## Task details
Identify each line of the items below that contains the word "accomplish", and copy those lines out in full.

## Data supplied
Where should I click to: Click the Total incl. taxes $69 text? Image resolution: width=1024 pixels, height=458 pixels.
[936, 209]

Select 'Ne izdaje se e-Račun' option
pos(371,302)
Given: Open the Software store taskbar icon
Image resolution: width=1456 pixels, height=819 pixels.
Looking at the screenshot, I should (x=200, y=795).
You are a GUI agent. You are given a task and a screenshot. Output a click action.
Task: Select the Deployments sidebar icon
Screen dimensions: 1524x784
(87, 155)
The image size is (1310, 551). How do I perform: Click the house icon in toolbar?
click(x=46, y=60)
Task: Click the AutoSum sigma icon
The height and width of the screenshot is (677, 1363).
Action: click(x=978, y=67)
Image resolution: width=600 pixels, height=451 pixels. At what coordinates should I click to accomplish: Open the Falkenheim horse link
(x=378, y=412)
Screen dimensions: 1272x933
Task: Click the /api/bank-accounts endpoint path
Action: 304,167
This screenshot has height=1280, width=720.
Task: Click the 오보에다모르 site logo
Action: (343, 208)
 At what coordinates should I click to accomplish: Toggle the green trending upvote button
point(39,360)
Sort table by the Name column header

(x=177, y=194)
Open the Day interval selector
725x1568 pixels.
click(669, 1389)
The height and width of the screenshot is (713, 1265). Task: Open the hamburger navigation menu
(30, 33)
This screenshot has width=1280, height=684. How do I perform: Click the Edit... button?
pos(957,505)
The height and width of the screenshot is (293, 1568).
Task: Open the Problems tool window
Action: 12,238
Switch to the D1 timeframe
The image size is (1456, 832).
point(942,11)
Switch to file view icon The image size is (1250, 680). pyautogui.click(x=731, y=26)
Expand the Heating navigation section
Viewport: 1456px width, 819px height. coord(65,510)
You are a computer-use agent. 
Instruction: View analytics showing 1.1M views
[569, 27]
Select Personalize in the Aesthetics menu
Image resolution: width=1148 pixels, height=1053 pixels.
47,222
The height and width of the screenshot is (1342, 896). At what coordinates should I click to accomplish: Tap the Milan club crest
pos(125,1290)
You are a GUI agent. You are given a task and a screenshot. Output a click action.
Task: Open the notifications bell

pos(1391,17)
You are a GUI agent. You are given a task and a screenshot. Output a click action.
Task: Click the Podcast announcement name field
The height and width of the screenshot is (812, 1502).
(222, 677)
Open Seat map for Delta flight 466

## Exercise solution
Image resolution: width=600 pixels, height=451 pixels. At what coordinates should I click to accomplish: Open the Falkenheim horse link
 At what coordinates should I click to accomplish: Toggle the green trending upvote button
The height and width of the screenshot is (1342, 896). At what coordinates should I click to accomplish: Tap the Milan club crest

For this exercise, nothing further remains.